Trying to get his campaign back on track, Bush went to an old standby: shamelessly stealing his opponent's policies and messages. After he lost to reform-minded John McCain in the New Hampshire primary, Bush's campaign slogan overnight became the "Reformer with Results." Since it worked once before, Bush last week decided another campaign makeover was necessary.
Bush, who has had a dismal environmental record as governor of Texas, now is promoting himself as the best friend conservation ever had. On Wednesday he visited Washington state, where he not only invoked the nation's foremost environmental president, Teddy Roosevelt, he also criticized the Clinton administration's environmental record. All the nation's polluting industries must have had a good laugh when they heard that, especially considering how much they have fought the administration's conservation policies.

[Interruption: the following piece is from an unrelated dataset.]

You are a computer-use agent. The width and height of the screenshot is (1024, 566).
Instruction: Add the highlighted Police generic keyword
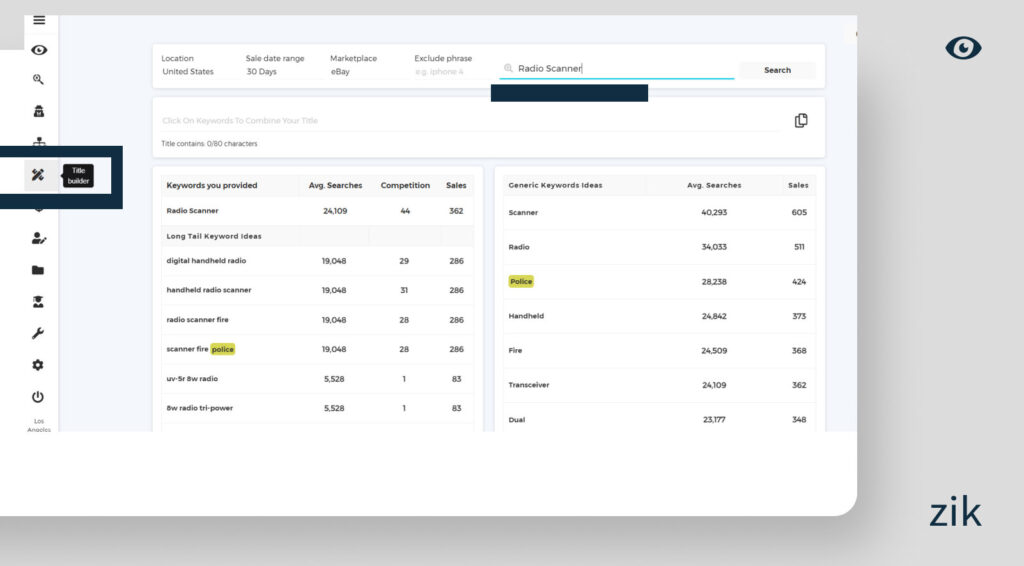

Bush also took the opportunity to wade into a Washington state controversy of whether salmon and hydroelectric power can co-exist. Specifically, Bush criticized Gore for failing to take a position on whether plans to breach dams would endanger the region's major rivers, which in turn would harm the economically vital salmon population. "I think you deserve an answer," Bush told 100 supporters at a campaign stop in Everett. "I think you need to know where he stands on this important environmental issue." Bush's taunting of Gore will prick the ears of Nevadans, since the residents of this state have been trying in vain to get Bush to weigh in on the federal government's plans to send nuclear waste to Yucca Mountain, 90 miles northwest of Las Vegas.
Don't forget that in June, when Bush made his only campaign stop so far in Nevada, he moved faster than a roadrunner in dodging local reporters on the issue. Why? He feared he might have to reveal his views on the most important environmental and public safety issue facing Nevada: the Republican Congress' legislation to store 77,000 tons of high-level nuclear waste at Yucca Mountain. Bush and his aides refused to say whether Bush would have vetoed legislation -- as did President Clinton -- that would have placed the waste on a fast track to Nevada. In contrast, Vice President Al Gore, the Democratic presidential nominee, supported the veto.

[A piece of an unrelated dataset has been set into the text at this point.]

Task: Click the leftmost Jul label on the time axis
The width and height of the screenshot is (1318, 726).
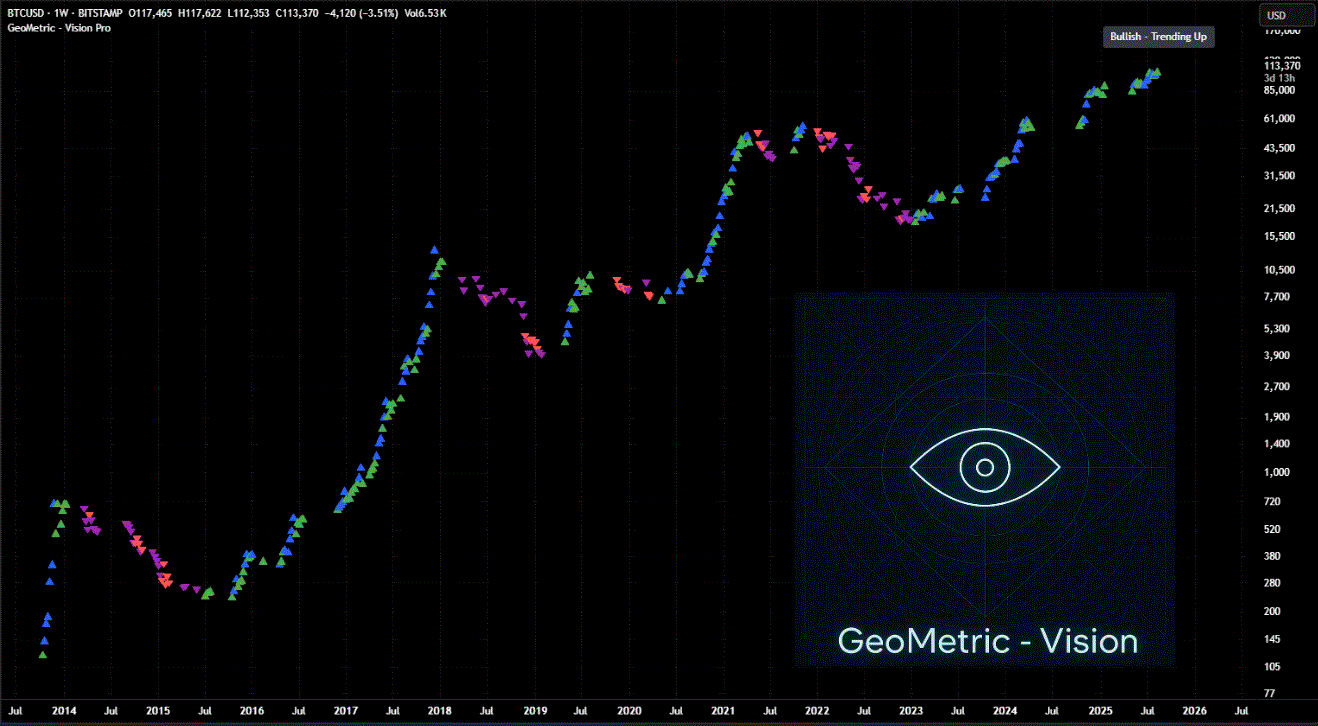Action: [14, 710]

Of course, there's a simple reason for Bush's hemming and hawing. He knows that if he had been president, he would have signed into law that Republican-drafted nuclear waste legislation -- something he doesn't want to tell Nevadans since it would cost him this state's four electoral votes. Normally, such a small state wouldn't be a bother to presidential candidates, but in a presidential election that looks to be a squeaker, even Nevada will be courted by both candidates this year.
Bush keeps talking about the need to "restore honor and dignity" to the White House. If he genuinely believed this, though, he would first restore honor and dignity to the campaign trail by speaking forthrightly -- and that includes leveling with Nevadans on what he would do as president regarding congressional efforts to send nuclear waste to this state. Besides, is it really worth winning the White House if you have to disguise your policies and skirt answering questions on the important issues confronting this nation?